Voltage on capacitors

[timmy]

Is there any possible way of determining the voltage capability of a capacitor when there is no voltage marking. I have 2 capacitors that are about as round as a quarter and about 3 inches long and they came from a strobe light circuit and the sticker on them indicate that 375 volts were tested on them and passed but that's it , but no definitive voltage amount it is rated for. so with these old sets that have 450 volt caps, do they really reach 450 volts or is this just the 20-30% built in, AKA , overkill like they did back then.

[JohnCT]

Quote:

Originally Posted by timmy

Is there any possible way of determining the voltage capability of a capacitor when there is no voltage marking. I have 2 capacitors that are about as round as a quarter and about 3 inches long and they came from a strobe light circuit and the sticker on them indicate that 375 volts were tested on them and passed but that's it , but no definitive voltage amount it is rated for. so with these old sets that have 450 volt caps, do they really reach 450 volts or is this just the 20-30% built in, AKA , overkill like they did back then.

I have a Sencore Z-Meter which will put up to 600 V across any capacitor.
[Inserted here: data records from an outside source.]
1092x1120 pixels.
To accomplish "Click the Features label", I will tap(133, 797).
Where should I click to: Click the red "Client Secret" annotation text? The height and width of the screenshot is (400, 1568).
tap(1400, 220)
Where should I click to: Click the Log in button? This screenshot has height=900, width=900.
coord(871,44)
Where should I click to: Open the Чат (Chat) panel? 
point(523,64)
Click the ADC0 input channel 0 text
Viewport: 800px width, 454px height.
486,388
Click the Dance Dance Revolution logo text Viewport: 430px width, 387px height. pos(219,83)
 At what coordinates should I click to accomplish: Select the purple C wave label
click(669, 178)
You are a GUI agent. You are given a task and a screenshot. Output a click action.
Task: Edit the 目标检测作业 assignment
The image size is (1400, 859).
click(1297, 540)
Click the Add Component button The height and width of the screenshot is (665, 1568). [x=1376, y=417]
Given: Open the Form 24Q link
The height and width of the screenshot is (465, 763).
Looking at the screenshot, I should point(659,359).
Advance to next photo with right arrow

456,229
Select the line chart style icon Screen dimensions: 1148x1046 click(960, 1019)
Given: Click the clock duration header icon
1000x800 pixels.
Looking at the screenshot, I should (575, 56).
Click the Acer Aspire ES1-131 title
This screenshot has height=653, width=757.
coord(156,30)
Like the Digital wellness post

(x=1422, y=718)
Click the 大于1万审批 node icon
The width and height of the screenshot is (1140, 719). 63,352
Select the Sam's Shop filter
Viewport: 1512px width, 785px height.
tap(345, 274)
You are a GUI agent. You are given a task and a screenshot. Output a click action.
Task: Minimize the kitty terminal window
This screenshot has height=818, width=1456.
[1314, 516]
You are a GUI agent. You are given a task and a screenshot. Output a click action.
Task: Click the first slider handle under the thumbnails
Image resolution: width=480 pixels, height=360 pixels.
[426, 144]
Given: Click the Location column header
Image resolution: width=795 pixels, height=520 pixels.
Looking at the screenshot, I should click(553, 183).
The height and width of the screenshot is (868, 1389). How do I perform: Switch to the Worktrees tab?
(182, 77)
Because it monitors current, I find that a 450V cap will start "leaking" at 500V. Unfortunately, my LC75 isn't continuously variable, so once it goes beyond 300V, it moves in 100V increments. There may be a way of slowly ramping up voltage and watching the current. Maybe someone here knows the formula.

If your cap was tested for 375, my guess is that it's close to it's limit, and maybe the strobe ran it at 350V.

If there are any other markings on the caps, the voltage rating might be encoded therein. I see many film caps in switch mode supplies that don't have a printed voltage rating on them, but they may have a "2J" for instance, which is a 630V cap.



With regards to old TVs and their 450V caps, I find that a lot of tube TVs run voltage across these caps right at their limit, so there's not a lot of headroom. I don't know if I'd trust that 375V cap in a 450V application.

John

[Electronic M]

I've seen some sets where in the ~11 secs it takes for the tubes to warm up the 450V caps get slammed with 500V then as the tubes start to load the rail it drops down to roughly 450V....It has made me ponder making 500V my new higher voltage bulk lytic ordering voltage.

[ppppenguin]

Electrolytics behave differently to other types of capacitors. For paper, plastic, mica etc if there's any* leakage then the capacitor is dead. If you overvolt them and they leak then for all except X rated caps you have killed them. X rated caps are designed to withstand this by blowing away a bit of foil at the site of the leak. Do it too often and the capacity drops. Common problem with capacitative droppers.

Electrolytics have to leak a little in order to work. The dielectric layer is formed this way. An electrolytic that has been used at a fraction of its rated voltage for a long time will form a dielectric layer suited to that voltage. If you suddenly apply full rated voltage then you will get grossly excessive leakage until either the capacitor re-forms or dies. Hence the need to reform NOS electrolytics. Many electrolytics are quite tolerant of short term overvoltage, for example at switch-on before valves (tubes) have started to conduct. Some types have 2 ratings - continuous and short term or surge.

*The meaning of "any" is different between ordinary radio/TV work and some precision instrumentation where ultra low, sub picoamp, leakage is needed.